The second section addresses the criticisms that have been made of this account first focusing on the critique made by Michel Foucault. The French philosopher pointed out the historical character of the subject thus constituted, described not as a substance, but as "a form that is not always identical to itself" (Foucault, 2017b, p. 1537). This way, he did away with the sovereign condition of the subject: the subject is no longer assumed as a free decision-maker, but his decision presupposes a conditioned, regulated, and administered freedom. However, Foucault argued that the subject also objectifies himself through the power he exercises over himself. Thus, he linked the processes of subjectivation to freedom. The power of this critique lies in its analytical and political effects: if the subject is not a source, is neither an origin nor a constituent force, it is necessary to pay attention to the mechanisms through which it is tied to that which oppresses it.

In the third section, the text contextualizes the emergence of the subject question in IR in the epistemic-ontological debate that took place in the discipline in the 80s of the last century. The main epistemological paradigms involved are established under the names of positivism and post-positivism, and the main ontological conceptions under the labels of substantialist and relational ontology. The section traces the relationships between these epistemological and ontological assumptions and the different conceptions of the subject they imply.

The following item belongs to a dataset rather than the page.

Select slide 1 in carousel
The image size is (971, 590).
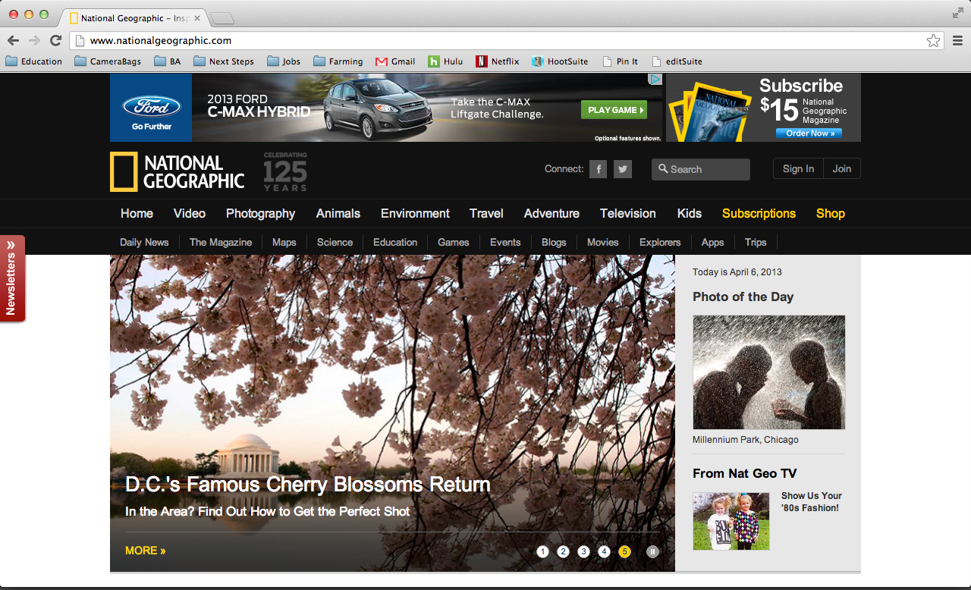coord(542,551)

The fourth section goes into the form taken by the critique of the modern subject in IR. Starting with the identification of the existing relations between the modern subject and sovereignty, it affirms that the questioning of the modern subject allows, in the field of IR, to do the same with the notion of sovereignty that functions as "an unquestioned and unquestionable foundation of critical interrogation" (Ashley, 2009, p. 79), the foundation of the theoretical edifice of IR. In this way, it is stated that this problematisation undermines one of the "ontological premises" of the discipline (Odysseos, 2007, p. xii): its "enlightenment foundations" (Gregory, 1989, p. ix).

The fifth section focuses on specifying the effects of power implied by the articulated critique. It begins by pointing out the relations between the notions tackled in the preceding sections -subject and power, sovereignty and power, and agency and power- in order to point out that they all share a conception of power that is characterized by its objectualization (power is considered a thing) at the service of a subject considered pre-existent and able to instrumentalize it. Based on Barry Hindess’ Discourses of Power, the power thus conceived is named as sovereign power. The problematisation of the subject changes this conception of power since it disrupts the relation of externality between the subject and power.  Moreover, it states that as a form which is constituted through a multiplicity of practices, the subject is the product of power relations in which it is immersed. This way of conceiving of power, which, following Foucault, is articulated under the name of governmental power, is relational. Hence the question is not about the interests of a given rational agent, but about how the subject's intimate desires are shaped by technologies of government, not restricted to the state.

The conclusion insists that the relevance of focusing on the conception of the subject lies in that it constitutes the ways in which we think about the world and act in it.  That is to say, in this sense, it has analytical and political effects. This way, the article seeks to highlight how different conceptions of the subject, linked to different epistemo-ontological apparatuses, have effects not only on notions of sovereignty and agency, but also (and through them) on how power is conceived and acted upon.